Australiano que pasó 14 días atrapado en una mina aconseja buen humor

Según Rodd Russell, se trata de uno de los mejores ejercicios para hacer llevadera la situación.

Un australiano que pasó catorce días atrapado en una mina en su país recomendó a los mineros chilenos que mantengan el “buen humor” para combatir la angustia mental en las profundidades.

Rodd Russell, que fue rescatado en 2006 junto con su compañero Brant Webb a un kilómetro de profundidad, señaló que el estado mental será clave para la supervivencia de los 33 mineros chilenos, que tendrán que pasar en el corazón del yacimiento San José cuatro meses. “Mentalmente va a ser muy duro. Catorce días nos parecieron una eternidad. Cuatro meses van a parecer como años luz”, afirmó Russell, de 38 años.

En 2006, Russell y otros dos mineros quedaron a atrapados en un habitáculo de seguridad de 1,2 metros de alto en el interior de una mina de oro tras un terremoto en la isla de Tasmania, en el sur de Australia. Uno de los mineros falleció cuando el habitáculo se colapsó en el interior del yacimiento.

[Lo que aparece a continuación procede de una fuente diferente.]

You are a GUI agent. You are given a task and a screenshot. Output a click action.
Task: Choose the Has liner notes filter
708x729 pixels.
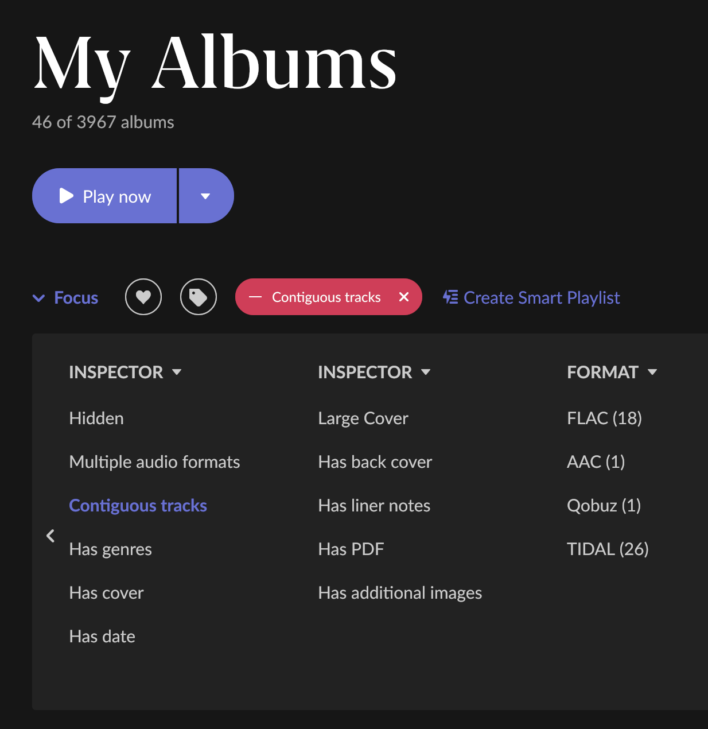pos(374,506)
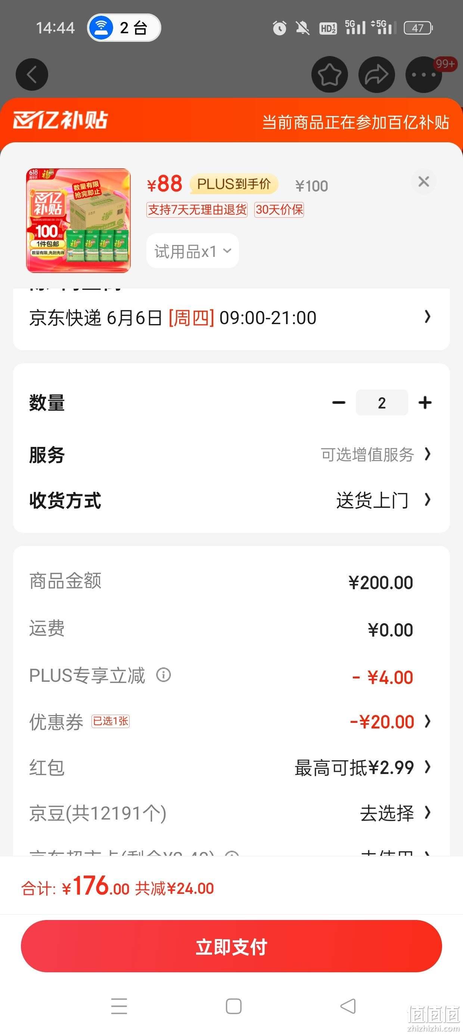Expand the 试用品x1 dropdown
The width and height of the screenshot is (463, 1035).
click(193, 251)
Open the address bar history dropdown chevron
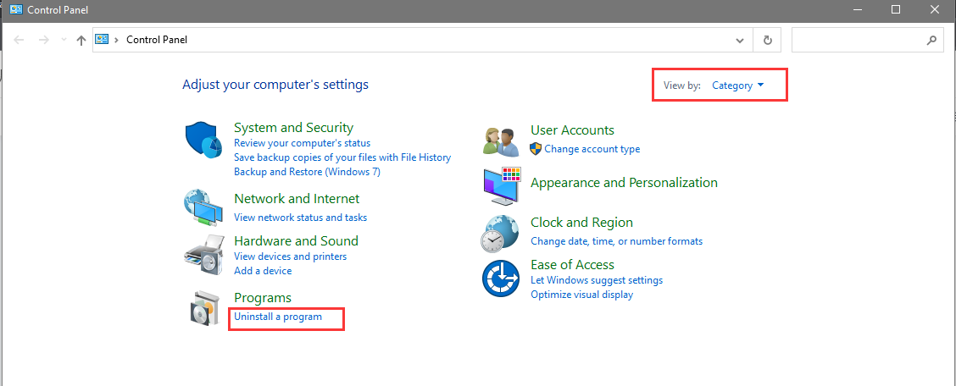 740,40
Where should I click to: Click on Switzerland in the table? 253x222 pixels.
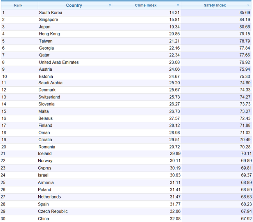pos(49,97)
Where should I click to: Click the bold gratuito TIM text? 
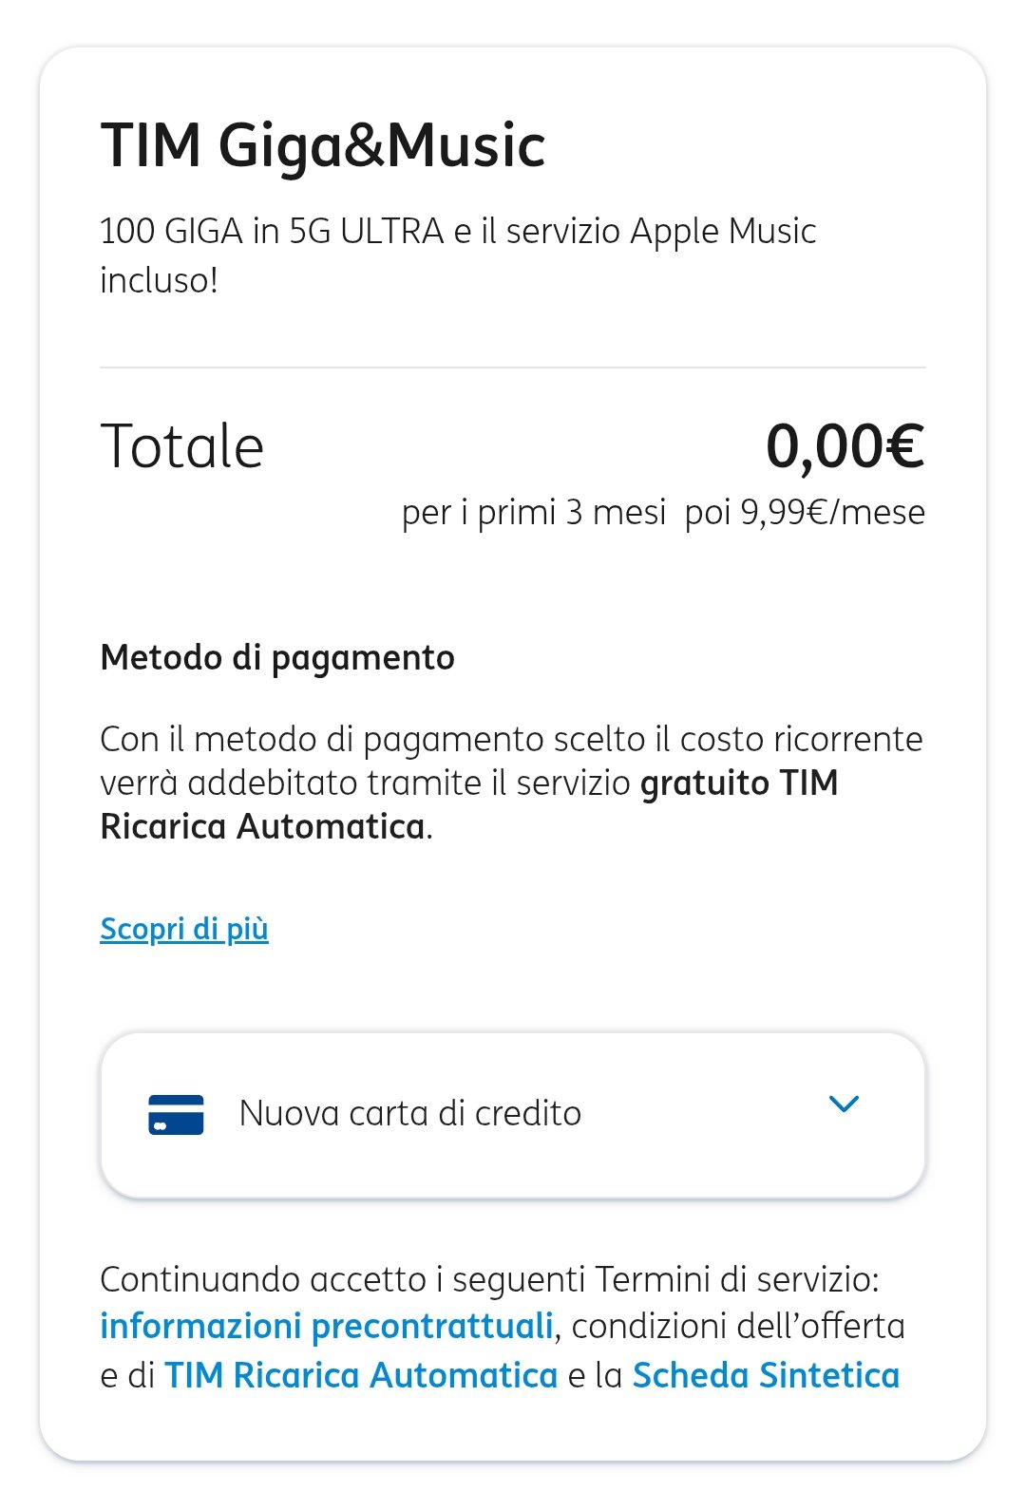point(739,783)
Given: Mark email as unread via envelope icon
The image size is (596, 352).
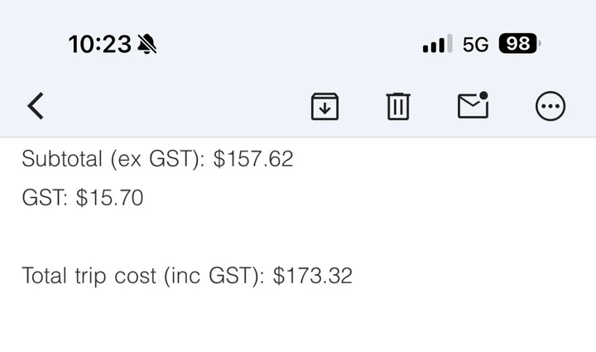Looking at the screenshot, I should pos(472,107).
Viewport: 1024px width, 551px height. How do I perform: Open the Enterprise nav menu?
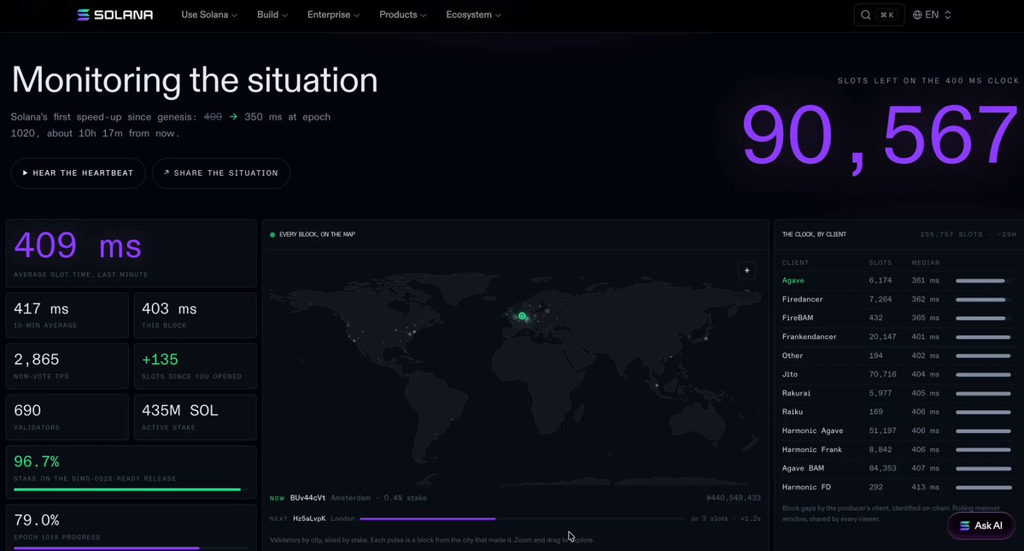[x=333, y=15]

Russell y Webb sobrevivieron con una barra de cereal, el calor era sofocante, las piernas se les dormían por el escaso espacio y tenían que soportar un goteo continuo de agua. Pero la angustia mental era peor que el sufrimiento físico, por lo que los mineros se esforzaron en contarse bromas, historias y en cantar juntos “The gambler”, una popular canción de Kenny Rogers.

Russell, que tras el rescate tuvo que recibir ayuda psicológica, explicó que los continuos retrasos y las cartas de su familia, a la que echaba de menos, aumentaban la angustia dentro de la mina, aunque mantenía la esperanza gracias a una foto de su mujer y hijos.

Aseguró que los mineros chilenos estarán unidos por “el resto de sus vidas”, cuando finalmente sean rescatados. Hasta la Navidad, los equipos de rescate no terminarán los túneles necesarios para sacar a los 33 mineros atrapados desde el pasado 5 de agosto a 700 kilómetros de profundidad en la mina de San José, en el norte de Chile.

Los psicólogos han recomendado a los familiares que abandonen el lugar e intenten volver a realizar su “vida normal”.